しかし、眼圧の高さが主な原因とされる緑内障も眼圧検査で見過ごされてしまうケースは少なくない。角膜の厚みは人によってまったく異なり、日本人は正常眼圧の概念をつくったドイツ人よりかなり角膜圧が薄いので、見かけ上は眼圧が低く測定される。そのうえ、緑内障患者を追跡した調査では7割が正常眼圧だったことからも、眼圧以外の原因が7割を占める。
眼圧検査で異常がない=緑内障の心配はない、とは言えません。視力検査、眼圧検査、眼底検査、OCT検査、直接の視神経障害観察による検査などの複合的検査により総合判断することが必要です」(深作さん)
白内障手術は早めに受けるのも選択肢だが医師選びが重要
早めに手術を受けるのも選択肢のひとつだ。

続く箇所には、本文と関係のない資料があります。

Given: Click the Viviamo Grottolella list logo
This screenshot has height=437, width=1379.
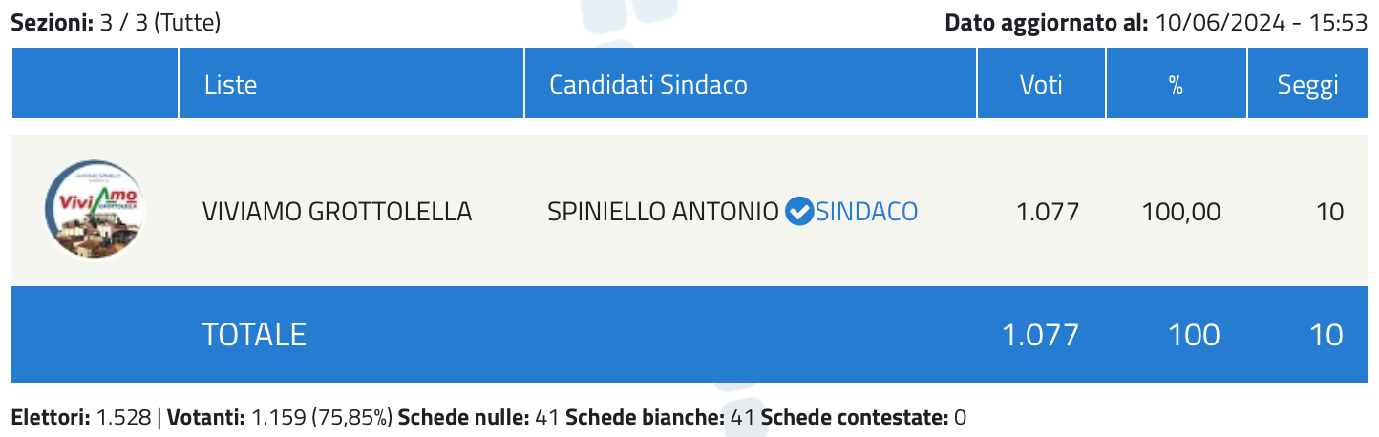Looking at the screenshot, I should click(95, 210).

これまでに25万件もの目の手術を手がけてきた深作さんは、こうアドバイスする。
「多くの人は見えにくくなっているのに気づかないまま年齢を重ねています。
昨日、白内障手術を受けたかたがたも今日の検査で“こんなにもよく見えるものだったのか!”と大喜びしている。“もっと早く手術すればよかった”というかたがたがほとんどで、最新の白内障手術を喜んでいます。
また、白内障を放置すると緑内障を併発することが多いことも知られるべきです。ただし、手術を受ける際の眼科選びはとても重要。眼科専門医であることはもちろん、手術経験が少ない術者だと合併症を起こして失明してしまう危険性さえもあります。